Situs resmi Al Majd Eropa mengklaim perusahaan itu didirikan di Jerman pada 2010 dan berkantor di Yerusalem Timur. Namun laporan harian Israel, Haaretz, menemukan organisasi itu sebenarnya terdaftar di Estonia dan beroperasi melalui perusahaan konsultan palsu.
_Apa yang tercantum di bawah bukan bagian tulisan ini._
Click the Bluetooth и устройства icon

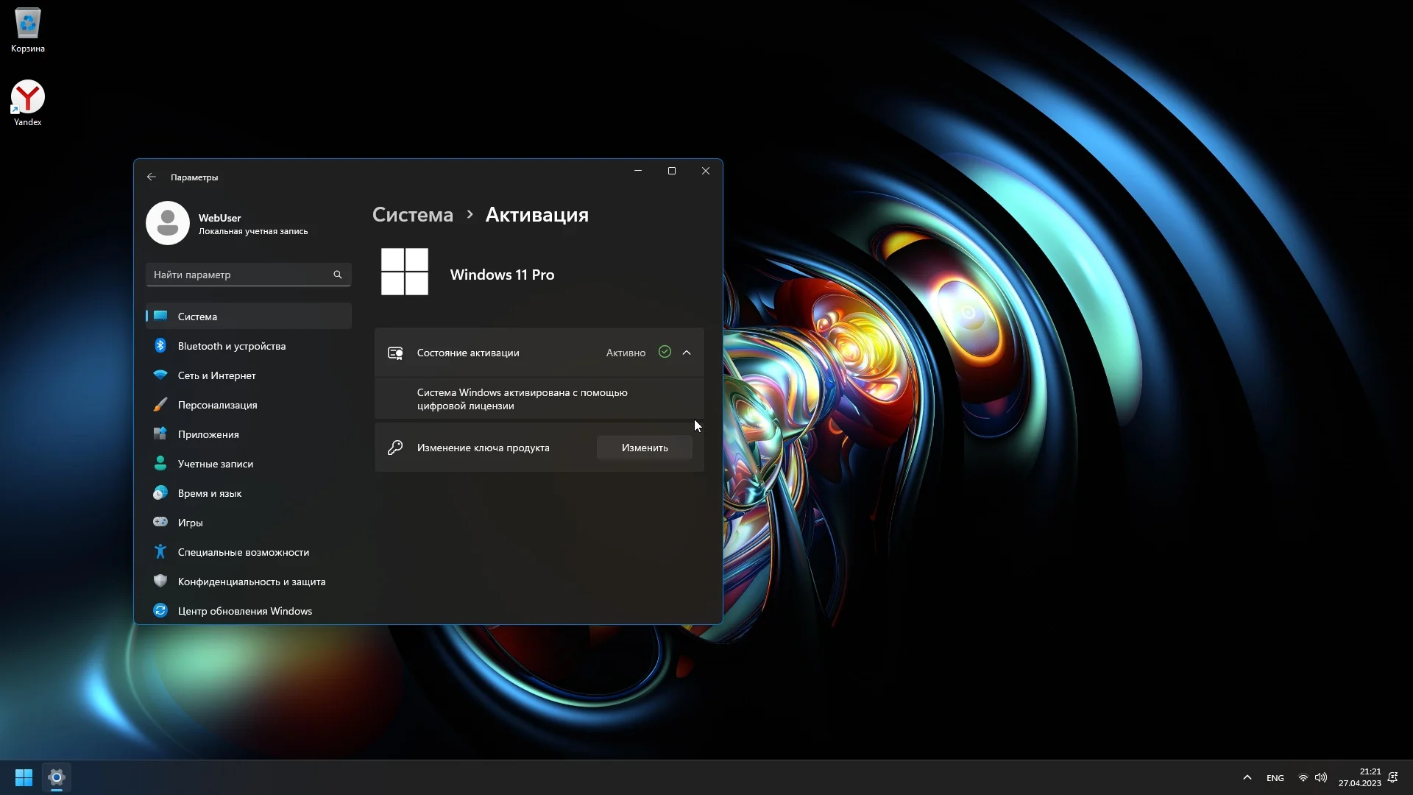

Situsnya pun tidak memiliki alamat atau nomor telepon, hanya menyebut lokasi di Sheikh Jarrah, Yerusalem Timur.
Organisasi itu dijalankan oleh Tomer Janar Lind, warga negara ganda Israel–Estonia, yang menurut Haaretz bekerja sama dengan unit militer Israel, Cogat, yang menangani pemindahan paksa warga Palestina dari Gaza.
Bashir menegaskan bahwa keluarnya ia dari Gaza bukan untuk menetap di luar negeri. "Kami tidak menandatangani surat apa pun, atau surat 'tidak boleh kembali', tidak sama sekali," katanya.
"Jika seseorang menelepon saya dan bertanya, 'Apakah Anda ingin keluar?' Saya akan jawab, iya. Orang-orang di Gaza mengatakan ingin keluar dari penderitaan, genosida, dan neraka," sambungnya.
Menurut Bashir, kehancuran di Gaza telah menyapu habis banyak wilayah. "Rafah telah disapu bersih sepenuhnya. Tidak ada satu rumah pun yang tersisa. Semuanya hancur di Khan Younis, Rafah, dan Gaza," kenangnya.